__PROVIDED PASSAGE__
====================

The Republican attorney suggested the state law allowing anyone to vote absentee if they’re afraid of contracting illness is unconstitutionally broad, saying it essentially allows anyone to vote by mail despite New York not being a vote-by-mail state.
“Election Day usually follows on the heels of Halloween,” Ciampoli said. “So if I'm afraid of black cats, if I'm afraid to walk under a ladder because I might break my leg, if I'm afraid of ghosts and goblins that might put a hex on me and somehow make me ill, that under this (law) would entitle me to an absentee ballot.”
Plaintiffs are seeking office
Ciampoli is currently running as a Republican candidate for State Supreme Court in the 9th district, which includes Westchester, Putnam, Rockland, Orange, and Dutchess counties. Among the other plaintiffs in the lawsuit is state GOP Chairman Nick Langworthy, who is running for Congress and won a bruising August primary against fellow Republican Carl Paladino.
Republicans filed the suit in Saratoga County where it was assigned to Freestone, the former vice chair of the Saratoga County Republican Party, another plaintiff in the case. None of the Democratic attorneys in the case have so far filed a motion to change the venue of the case; the attorney general’s office did not respond to an email seeking comment on the issue.
Freehold set another hearing for this coming Wednesday, where she suggested she would rule on the Republicans’ push to pause absentee ballot canvassing.
In its motion to intervene, NYCLU attorneys wrote that Republicans are trying to “wreak havoc by changing the voting rules in the middle of an ongoing election based on fanciful theories of state constitutional law and wild allegations of potential fraud.”
The NYCLU also submitted affidavits on behalf of five voters who would be directly affected by the outcome of the lawsuit, as well as from Susan Lerner, executive director of Common Cause/New York.

====================

__DATASET__
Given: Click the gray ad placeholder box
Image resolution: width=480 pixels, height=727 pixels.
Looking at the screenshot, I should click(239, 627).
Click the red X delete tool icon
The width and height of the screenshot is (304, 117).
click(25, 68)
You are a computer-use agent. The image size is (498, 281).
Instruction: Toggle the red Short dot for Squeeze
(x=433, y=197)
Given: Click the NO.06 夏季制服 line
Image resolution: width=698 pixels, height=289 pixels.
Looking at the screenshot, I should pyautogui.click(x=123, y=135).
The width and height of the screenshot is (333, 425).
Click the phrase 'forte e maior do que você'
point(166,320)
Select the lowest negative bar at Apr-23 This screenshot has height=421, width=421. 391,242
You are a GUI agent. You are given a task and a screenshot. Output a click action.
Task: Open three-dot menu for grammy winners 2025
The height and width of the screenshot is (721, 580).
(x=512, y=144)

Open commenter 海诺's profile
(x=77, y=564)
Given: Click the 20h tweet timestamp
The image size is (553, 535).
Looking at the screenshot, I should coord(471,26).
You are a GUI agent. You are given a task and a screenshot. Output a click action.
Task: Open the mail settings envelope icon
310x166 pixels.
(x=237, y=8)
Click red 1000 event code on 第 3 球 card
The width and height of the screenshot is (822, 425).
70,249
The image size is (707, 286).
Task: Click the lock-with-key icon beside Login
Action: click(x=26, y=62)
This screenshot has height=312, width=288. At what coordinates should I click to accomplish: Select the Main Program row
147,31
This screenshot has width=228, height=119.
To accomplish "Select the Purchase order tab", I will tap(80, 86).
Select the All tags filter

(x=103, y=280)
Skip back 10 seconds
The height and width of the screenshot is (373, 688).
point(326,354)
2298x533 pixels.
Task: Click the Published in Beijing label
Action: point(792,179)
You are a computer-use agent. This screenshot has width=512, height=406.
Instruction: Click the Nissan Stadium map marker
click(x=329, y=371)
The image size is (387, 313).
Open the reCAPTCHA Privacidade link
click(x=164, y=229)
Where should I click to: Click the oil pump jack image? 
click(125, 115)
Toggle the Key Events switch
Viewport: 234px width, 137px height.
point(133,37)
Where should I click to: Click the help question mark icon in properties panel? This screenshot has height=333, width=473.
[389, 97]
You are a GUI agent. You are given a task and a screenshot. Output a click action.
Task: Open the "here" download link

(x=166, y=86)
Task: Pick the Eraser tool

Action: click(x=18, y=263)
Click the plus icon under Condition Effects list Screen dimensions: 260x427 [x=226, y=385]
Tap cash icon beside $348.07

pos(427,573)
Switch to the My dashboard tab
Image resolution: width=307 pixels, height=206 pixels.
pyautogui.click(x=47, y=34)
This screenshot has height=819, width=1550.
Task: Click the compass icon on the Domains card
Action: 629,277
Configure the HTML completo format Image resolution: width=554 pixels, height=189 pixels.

====================

__PROBLEM TO WORK ON__
Copy the article on the New York absentee ballot lawsuit word for word, from "Plaintiffs are seeking" to "on the issue.".

__REPLY__
Plaintiffs are seeking office
Ciampoli is currently running as a Republican candidate for State Supreme Court in the 9th district, which includes Westchester, Putnam, Rockland, Orange, and Dutchess counties. Among the other plaintiffs in the lawsuit is state GOP Chairman Nick Langworthy, who is running for Congress and won a bruising August primary against fellow Republican Carl Paladino.
Republicans filed the suit in Saratoga County where it was assigned to Freestone, the former vice chair of the Saratoga County Republican Party, another plaintiff in the case. None of the Democratic attorneys in the case have so far filed a motion to change the venue of the case; the attorney general’s office did not respond to an email seeking comment on the issue.